| Task | #9 |
|---|---|
| Position | 6 |
| Score | 1,588,324 |
| Best Score | 1,278,416 |
| Points | 0.805 |
Problem Statement
You have a data stream of UUIDs as strings to STDIN. Each line of the flow has one UUID. For example:
01c39d6f-a905-41b5-b960-55f5be445bf8
790455cb-9813-4298-87ec-9ede1dc38e10
8ff38a09-f995-467b-9d07-5536f621402e
...
The number of UUIDs is 18 000 000. Try to sort them for the shortest time.
Input Generator
The UUIDs are uuidv4, so they’re uniform randomly generated.
Solution Sketch
Sorting the string UUIDs themselves is expensive, but it’s possible to compress a UUID to 128 bits (__m128i) using some SIMD instructions. There should be a reference implementation in the repo. When saving, we format the UUIDs from __m128i to strings.

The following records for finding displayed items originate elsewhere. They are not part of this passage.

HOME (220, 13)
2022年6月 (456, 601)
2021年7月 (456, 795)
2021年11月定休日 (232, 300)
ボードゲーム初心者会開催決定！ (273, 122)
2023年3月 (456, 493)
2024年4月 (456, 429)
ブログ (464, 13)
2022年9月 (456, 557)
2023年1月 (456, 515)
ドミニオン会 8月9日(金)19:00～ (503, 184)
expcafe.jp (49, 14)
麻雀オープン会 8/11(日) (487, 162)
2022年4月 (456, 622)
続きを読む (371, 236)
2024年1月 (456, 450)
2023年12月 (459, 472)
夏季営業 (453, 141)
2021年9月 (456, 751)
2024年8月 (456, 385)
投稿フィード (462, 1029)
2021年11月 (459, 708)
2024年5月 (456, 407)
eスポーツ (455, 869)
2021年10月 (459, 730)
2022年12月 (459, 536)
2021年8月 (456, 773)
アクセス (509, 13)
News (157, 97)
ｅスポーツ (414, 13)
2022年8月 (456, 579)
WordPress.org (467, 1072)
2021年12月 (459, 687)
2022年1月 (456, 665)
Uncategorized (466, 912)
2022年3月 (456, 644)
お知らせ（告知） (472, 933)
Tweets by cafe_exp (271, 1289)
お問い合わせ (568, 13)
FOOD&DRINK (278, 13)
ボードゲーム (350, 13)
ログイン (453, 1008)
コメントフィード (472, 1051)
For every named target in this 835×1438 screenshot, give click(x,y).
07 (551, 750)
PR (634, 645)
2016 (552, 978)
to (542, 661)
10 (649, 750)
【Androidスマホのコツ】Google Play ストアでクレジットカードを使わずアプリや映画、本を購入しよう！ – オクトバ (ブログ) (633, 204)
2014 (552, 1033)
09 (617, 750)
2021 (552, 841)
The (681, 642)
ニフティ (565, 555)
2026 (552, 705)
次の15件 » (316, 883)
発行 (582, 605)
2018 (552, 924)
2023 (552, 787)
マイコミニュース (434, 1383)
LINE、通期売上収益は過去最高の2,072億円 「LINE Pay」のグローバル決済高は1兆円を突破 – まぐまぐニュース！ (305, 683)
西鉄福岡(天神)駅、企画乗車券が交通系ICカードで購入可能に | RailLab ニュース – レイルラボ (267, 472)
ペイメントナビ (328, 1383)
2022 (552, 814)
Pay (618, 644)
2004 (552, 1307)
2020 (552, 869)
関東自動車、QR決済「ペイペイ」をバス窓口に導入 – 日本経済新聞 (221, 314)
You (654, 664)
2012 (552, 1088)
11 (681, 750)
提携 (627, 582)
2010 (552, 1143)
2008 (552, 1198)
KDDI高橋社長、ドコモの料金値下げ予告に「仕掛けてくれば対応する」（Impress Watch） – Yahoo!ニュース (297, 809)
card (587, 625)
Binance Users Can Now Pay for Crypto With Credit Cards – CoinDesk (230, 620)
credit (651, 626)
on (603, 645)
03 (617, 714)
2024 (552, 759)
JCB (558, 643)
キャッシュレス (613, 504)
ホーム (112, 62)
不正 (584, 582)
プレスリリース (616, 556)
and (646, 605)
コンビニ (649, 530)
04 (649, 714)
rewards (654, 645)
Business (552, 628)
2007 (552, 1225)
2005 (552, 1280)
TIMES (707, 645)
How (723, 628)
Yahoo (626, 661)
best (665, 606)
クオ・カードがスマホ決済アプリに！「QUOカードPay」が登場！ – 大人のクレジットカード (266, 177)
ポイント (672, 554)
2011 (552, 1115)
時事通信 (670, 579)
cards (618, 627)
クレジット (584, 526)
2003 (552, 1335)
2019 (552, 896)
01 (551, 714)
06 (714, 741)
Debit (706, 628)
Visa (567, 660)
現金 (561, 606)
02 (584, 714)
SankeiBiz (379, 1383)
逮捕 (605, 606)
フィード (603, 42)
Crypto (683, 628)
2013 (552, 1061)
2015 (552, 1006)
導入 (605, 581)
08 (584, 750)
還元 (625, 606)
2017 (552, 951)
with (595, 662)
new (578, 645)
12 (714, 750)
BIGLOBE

After the UUIDs are loaded in 128-bit representation, partition and do two passes of ska_sort. Use mlock/munlock and madvise(..., MADV_WILLNEED|MADV_DONTNEED) before/after the sorting pass so your pages are not resident in memory. The whole set of uuids takes ~288 MB, so it won’t fit into memory. I parsed the first half, sorted, stored the second half of this (ie the second quarter of the file) to disk, then loaded the second half, sorted and kept it in memory.
The rationale behind the memory dance above is because we want to reduce I/O between the disk and memory. This requires keeping as much of the memory used at any moment, and only reading/writing when neccessary. Also Do NOT let the OS swap your pages. Swapping is an order of magnitude worse than managing the memory yourself because the OS just has heuristics (linux uses MG-LRU for swapping), and does not understand the problem structure, so you incur a lot of cost letting the OS do this for you. The nature of disk I/O also favours few, large chunked read/writes over many small single page read/writes.

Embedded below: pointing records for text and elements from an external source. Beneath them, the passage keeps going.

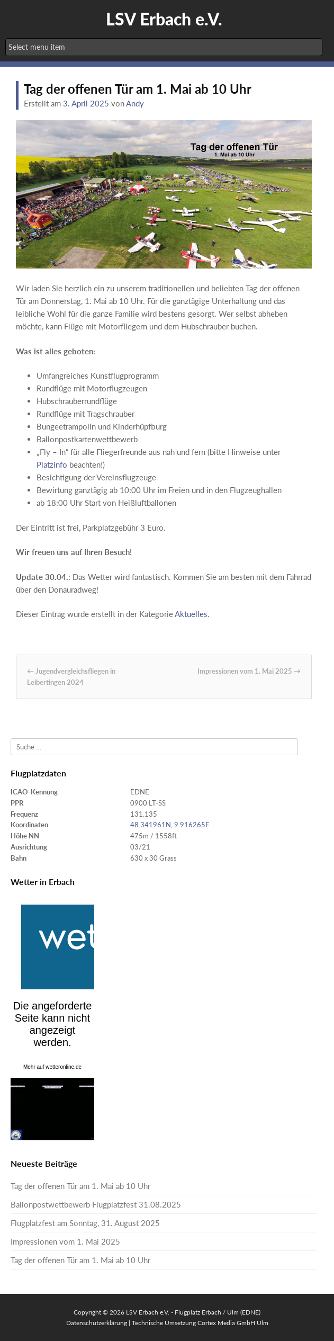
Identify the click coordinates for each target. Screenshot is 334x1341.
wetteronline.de (64, 1067)
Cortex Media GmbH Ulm (232, 1323)
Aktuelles (191, 614)
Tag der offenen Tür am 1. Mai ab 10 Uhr (80, 1186)
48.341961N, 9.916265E (170, 824)
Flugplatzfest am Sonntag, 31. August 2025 (85, 1223)
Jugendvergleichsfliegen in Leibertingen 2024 (71, 676)
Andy (135, 103)
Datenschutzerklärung (96, 1323)
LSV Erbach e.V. (164, 18)
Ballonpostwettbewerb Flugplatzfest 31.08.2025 (96, 1204)
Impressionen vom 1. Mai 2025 (249, 671)
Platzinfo (52, 464)
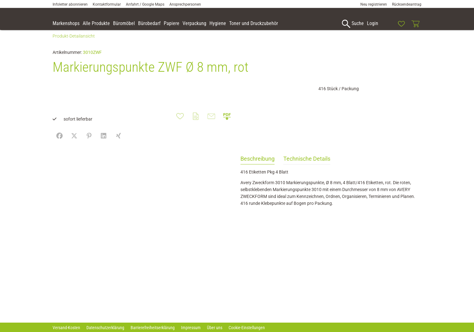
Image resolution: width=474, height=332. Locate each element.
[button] (466, 24)
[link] (387, 24)
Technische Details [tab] (306, 165)
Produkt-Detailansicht (74, 42)
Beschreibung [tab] (257, 165)
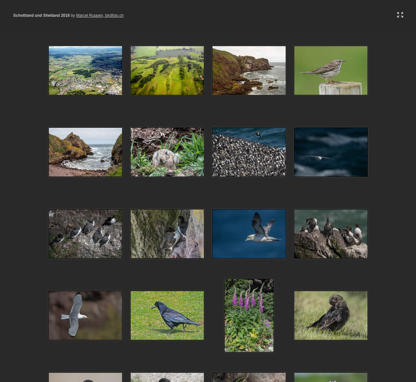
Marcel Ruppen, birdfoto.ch (100, 15)
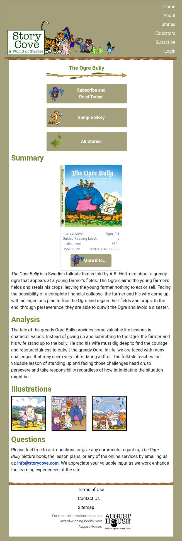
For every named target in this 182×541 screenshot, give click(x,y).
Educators (165, 33)
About (169, 15)
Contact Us (89, 498)
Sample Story (91, 117)
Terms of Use (91, 489)
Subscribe (165, 42)
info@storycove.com (38, 463)
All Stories (91, 141)
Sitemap (86, 507)
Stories (168, 24)
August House (90, 526)
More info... (94, 260)
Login (169, 51)
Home (169, 6)
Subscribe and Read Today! (91, 94)
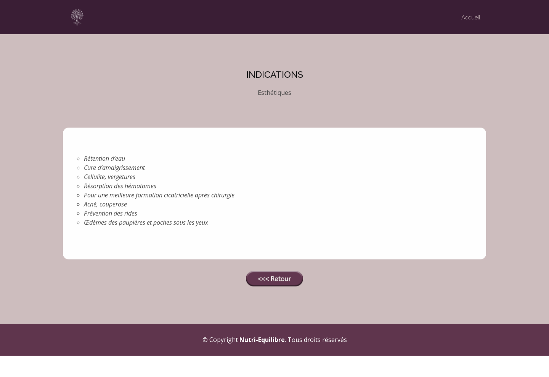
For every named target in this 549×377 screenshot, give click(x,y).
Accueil (470, 17)
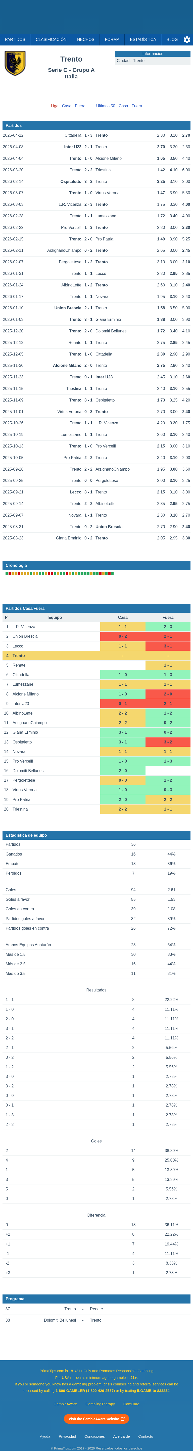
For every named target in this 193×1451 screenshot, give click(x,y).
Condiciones (94, 1436)
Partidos (15, 39)
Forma (112, 39)
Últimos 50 (105, 106)
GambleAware (65, 1404)
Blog (172, 39)
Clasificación (51, 39)
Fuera (80, 106)
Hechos (85, 39)
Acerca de (121, 1436)
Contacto (145, 1436)
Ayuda (45, 1436)
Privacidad (67, 1436)
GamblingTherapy (100, 1404)
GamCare (131, 1404)
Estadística (143, 39)
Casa (66, 106)
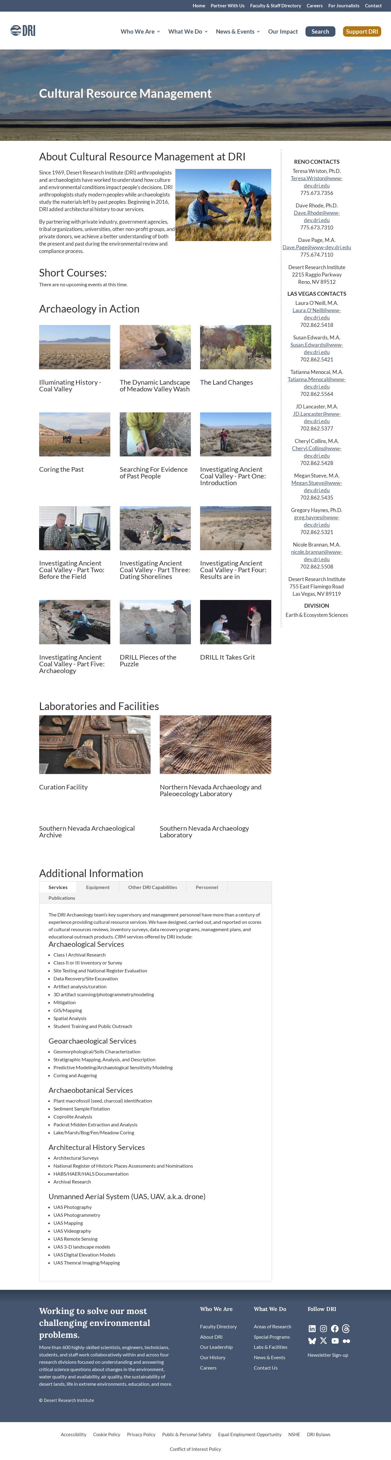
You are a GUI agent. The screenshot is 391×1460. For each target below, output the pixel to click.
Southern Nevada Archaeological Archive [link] (87, 831)
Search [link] (320, 31)
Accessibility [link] (73, 1434)
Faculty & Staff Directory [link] (275, 5)
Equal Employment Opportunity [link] (250, 1434)
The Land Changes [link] (226, 382)
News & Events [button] (235, 32)
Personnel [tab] (207, 887)
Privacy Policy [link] (141, 1434)
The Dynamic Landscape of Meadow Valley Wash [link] (155, 385)
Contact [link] (373, 5)
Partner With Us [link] (228, 5)
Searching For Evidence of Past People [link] (154, 472)
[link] (29, 30)
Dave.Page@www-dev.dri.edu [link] (317, 247)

Once this is done, do a two-way merge. Be aggressive with page management; I did some manual paging in/out with the above functions to keep the memory used manageable.
Since IO is from disk, use a buffered IO reader/writer with a large write buffer (I used 8 MB). You can find fast buffered writers online, or write your own. The writer itself does not matter as much as the buffering, and doing buffered writes makes a huge difference in performance. My solution became 1.5x faster by doing buffered writes.
Thoughts
This entire problem is a disk I/O optimization problem. Which is awesome, because HighLoad needs more problems like this. Most real-world workloads (eg databases, training datasets) still rely on optimizing disk I/O and reading/writing huge datasets from disk, and performance engineering is not just about improving your cache hit rate and filling your execution slots.